July-August 2008

 www.sciencedirect.com

The Academic Generation Gap

The gap between full and assistant professors is more important than any generational difference.


When I think about the generation gap in academe, two words come to mind: dinner meetings.

I used to work at a small school where my small department met weekly, and every other week we met over dinner. For the senior faculty (all of whom were full professors), I believe, the dinner meetings were a sign of civility and gracious living. They meant that we, as a department, were so collegial that we could mix business and pleasure in this way. We could leaven the burden of departmental administration by breaking bread together. Dining together provided the opportunity for companionship and pleasant conversation and for the resolution of departmental business in a leisurely, genteel fashion. After all, academia isn’t a corporation; why should we have to conduct our business in the same way that corporations conducted theirs?
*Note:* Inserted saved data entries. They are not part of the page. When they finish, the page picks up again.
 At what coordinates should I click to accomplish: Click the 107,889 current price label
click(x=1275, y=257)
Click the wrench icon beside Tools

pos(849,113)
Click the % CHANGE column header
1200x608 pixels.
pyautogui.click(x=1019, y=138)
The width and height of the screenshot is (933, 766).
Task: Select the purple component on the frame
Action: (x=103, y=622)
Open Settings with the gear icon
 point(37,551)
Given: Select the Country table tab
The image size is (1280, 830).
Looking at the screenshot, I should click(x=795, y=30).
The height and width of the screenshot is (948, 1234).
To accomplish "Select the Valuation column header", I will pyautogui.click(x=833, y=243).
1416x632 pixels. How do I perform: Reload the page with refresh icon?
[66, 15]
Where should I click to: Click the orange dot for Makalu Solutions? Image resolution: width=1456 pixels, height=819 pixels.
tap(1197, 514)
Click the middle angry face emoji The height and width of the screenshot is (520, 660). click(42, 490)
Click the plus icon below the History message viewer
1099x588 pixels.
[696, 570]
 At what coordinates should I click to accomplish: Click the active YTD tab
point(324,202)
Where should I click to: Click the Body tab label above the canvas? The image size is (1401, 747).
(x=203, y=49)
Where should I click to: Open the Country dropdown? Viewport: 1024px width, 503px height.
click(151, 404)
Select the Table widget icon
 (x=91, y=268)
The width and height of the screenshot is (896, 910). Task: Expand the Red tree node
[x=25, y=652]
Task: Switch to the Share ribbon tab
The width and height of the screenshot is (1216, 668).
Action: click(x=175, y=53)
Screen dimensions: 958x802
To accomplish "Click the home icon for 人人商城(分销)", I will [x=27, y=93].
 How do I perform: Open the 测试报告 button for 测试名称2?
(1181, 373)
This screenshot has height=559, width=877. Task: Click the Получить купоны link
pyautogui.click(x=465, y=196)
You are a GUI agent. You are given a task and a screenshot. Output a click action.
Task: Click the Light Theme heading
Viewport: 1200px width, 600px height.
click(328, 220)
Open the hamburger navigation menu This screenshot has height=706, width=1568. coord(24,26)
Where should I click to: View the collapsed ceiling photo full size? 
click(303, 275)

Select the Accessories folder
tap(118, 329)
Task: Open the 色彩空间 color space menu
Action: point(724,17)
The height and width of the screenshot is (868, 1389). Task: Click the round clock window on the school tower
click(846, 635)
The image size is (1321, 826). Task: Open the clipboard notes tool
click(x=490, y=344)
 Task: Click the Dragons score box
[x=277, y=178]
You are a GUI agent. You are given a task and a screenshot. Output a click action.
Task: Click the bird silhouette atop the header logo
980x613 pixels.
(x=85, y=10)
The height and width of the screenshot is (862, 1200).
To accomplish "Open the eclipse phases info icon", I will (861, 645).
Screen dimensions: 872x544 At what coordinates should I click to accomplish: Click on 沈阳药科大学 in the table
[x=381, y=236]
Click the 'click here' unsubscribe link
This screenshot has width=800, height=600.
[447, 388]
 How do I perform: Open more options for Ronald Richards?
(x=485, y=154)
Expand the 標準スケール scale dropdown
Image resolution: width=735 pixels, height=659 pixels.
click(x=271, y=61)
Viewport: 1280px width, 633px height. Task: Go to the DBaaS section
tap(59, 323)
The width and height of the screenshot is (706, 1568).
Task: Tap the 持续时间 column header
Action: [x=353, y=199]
Junior faculty—if I may speak for those of us in the department at the time—saw the dinners differently. Only recently having moved from graduate student poverty to assistant professor salaries, not all of us wanted to spend the money to eat out every other week. Dinner meetings invariably went over the hour normally allotted to department meetings, and those of us offering new or revised course preps that semester often agonized over the lectures yet to be written, classes yet to be planned, or papers yet to be graded that awaited our return. But perhaps most of all, we didn’t want companionship and good conversation; or, more accurately, we didn’t not want those things, but more, we wanted efficiency. We wanted a meeting to achieve what it was held to achieve, and expeditiously, so we could return to what felt like our never-ending work.

Now, I’m overstating the case somewhat. I liked my colleagues and enjoyed their company, so dinners were often perfectly lovely. And I’m sure there were days when my senior colleagues dreaded going to another meeting, even over dinner, as much as I did. Nonetheless, the different ways that senior and junior faculty viewed dinner meetings encapsulates for me some of the central tensions at the heart of the current academic generation gap.

Defining the Gap

First of all, I should make explicit that when I talk about a generation gap, I’m really thinking of the chasm that can yawn between full professors and assistant professors. This formulation essentially ignores associate professors, which does them a grave disservice—and, in fact, an important consequence of the current generation gap may be precisely that it leads people to ignore associate professors, who don’t fit neatly into the dichotomy of old and new in the way that full and assistant professors do.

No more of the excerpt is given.